The United Nations climate conference set for the United Arab Emirates in about four months will feature unusually high stakes, not just because of the extreme weather plaguing much of the planet today, but also because of the fossil fuel power emanating from this year’s oil-rich host.
Majid Al Suwaidi is the designated director general for the conference, known as COP28, which makes him the key lieutenant to COP28 president designate Sultan Al Jaber. Al Jaber will lead the UN climate summit taking place in Dubai for two weeks starting in late November.
Al Suwaidi, who has served as the UAE ambassador to Spain and a senior UAE diplomat in the United States, spoke to Cipher this week about the opportunities and challenges for the upcoming COP28 summit. The conversation touched on the controversy over the future of fossil fuels considering Al Jaber’s other role as head of the UAE’s state oil company, the importance of the U.S. and China working together—timely considering President Biden’s climate envoy John Kerry is there this week—and how finance is at the summit’s epicenter.
The conversation, conducted with Cipher’s senior global correspondent Bill Spindle earlier this week, was edited for length and clarity.
Q: We’ve passed the halfway point to COP28. What still needs to be done to prepare?
MAS: I think we’re unprecedented as a COP in having an agenda out so early. We’ve laid out where we think the parties need to come together. This is a party-driven process and we as the COP presidency steer the process. We encourage the debate and the discussion we’ve laid out in our document. What we need now is for the parties to have those hard conversations and make real progress.
Q: The role of fossil fuels continues to be debated. Does the COP presidency feel there needs to be a formal decision about this at the meeting, a formally announced “phase down” or “phase out” of fossil fuels?
MAS: There are many parties that want to see language on fossil fuels, a ‘phase down’ or ‘phase out,’ for instance. There are other parties who have very different views on that.
Our COP president has said — and this is something that’s quite unprecedented if you consider who he is, and where the country is that he’s coming from — he’s said clearly that he thinks that a phase down of fossil fuels is inevitable, and that we need to start to move to talking about how we go from the energy system we have today to the energy system of the future that we want.
We need to start to talk about what we’re building up and how we can do that quickly, rather than talking about what we’re taking away from people.
Q: Should official language on the phase down of fossil fuels be included in the declaration at the end of COP28?
MAS: The COP presidency’s job is to get consensus amongst the parties. The parties need to give us a clear signal that that’s something that they want. We just don’t have that right now. We’ve created the environment for that discussion to happen. Now it’s up to the parties to decide what they want to see reflected in the final document.
Q: Reducing emissions of methane, a potent greenhouse gas that’s the primary component of natural gas, is one of the few areas with widespread agreement, yet we still haven’t seen a lot of progress. How can more progress be made here?
MAS: We believe that there is definitely room for progress there. We do it in the UAE. We see no reason why others can’t do it. And so, we think that this is an area where we have to deliver, and parties need to step up and show how they’re going to deliver on this. This is an easy win that all of us could, should be able to get behind.

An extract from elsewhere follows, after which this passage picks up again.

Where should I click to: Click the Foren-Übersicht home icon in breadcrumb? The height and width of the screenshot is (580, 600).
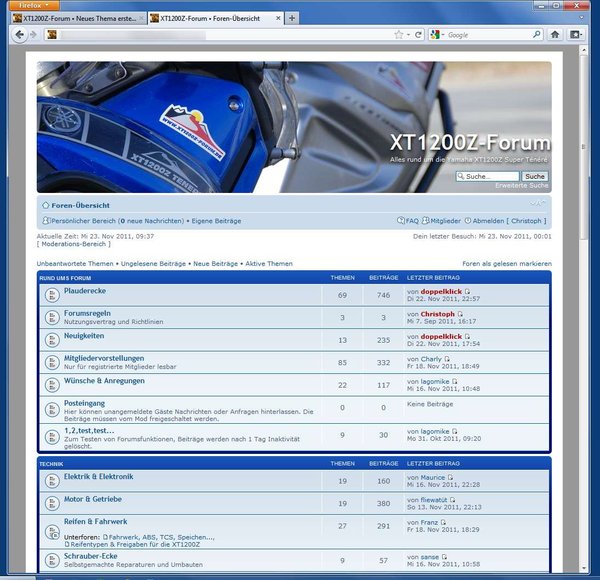point(45,205)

Q: The long sought $100 billion of climate funding that developed countries have promised to developing nations and so far failed to deliver is key. Are you confident those countries will come through before the conference?
MAS: This is an area where I think that we’ve already had a great deal of success. When we started at the beginning of the year, nobody from the developed world wanted to talk about this. We need to see developed countries live up to their promise. Now we need to really see concrete steps that show clearly how developed countries are going to deliver it and hopefully deliver it this year. I feel very confident that they will.
Q: Does financing for developing countries remain a huge concern?
MAS: You’ve hit the nail on the head. Really, finance is going to be the key outcome for COP28, not so much in terms of a dollar figure but more in terms of the systemic changes that need to happen to the financial architecture.
We’re struggling to get to $100 billion when we need to get to trillions of dollars of annual investment. We need to look at the current financial architecture and how we are delivering finance, particularly to developing countries. We need scale, and we need speed. We talk about the three A’s. We need to have capital being more available, we need it to be more accessible, we need it to be more affordable.
Q: U.S. climate envoy John Kerry is in China this week and past COPs have been energized by cooperation between the world’s two largest greenhouse gas emitters. Are there ways those two countries could help supercharge the solutions in Dubai?
MAS: We have to have the U.S. and China working together to address these challenges. This is a global problem. We need leadership from these large emitters. John Kerry has been a fantastic supporter of us and the COP presidency. We welcome his efforts to talk with the Chinese. We need them to come together and help to solve this challenge.
Q: How will demonstrations and protests be handled at this COP? This was a persistent issue at COP27 last year in Egypt.
MAS: We want everybody there. We hope everybody comes and they are welcome to the UAE as long as they come with their ideas and solutions to help solve climate change. That’s how we get to the solutions we want to achieve.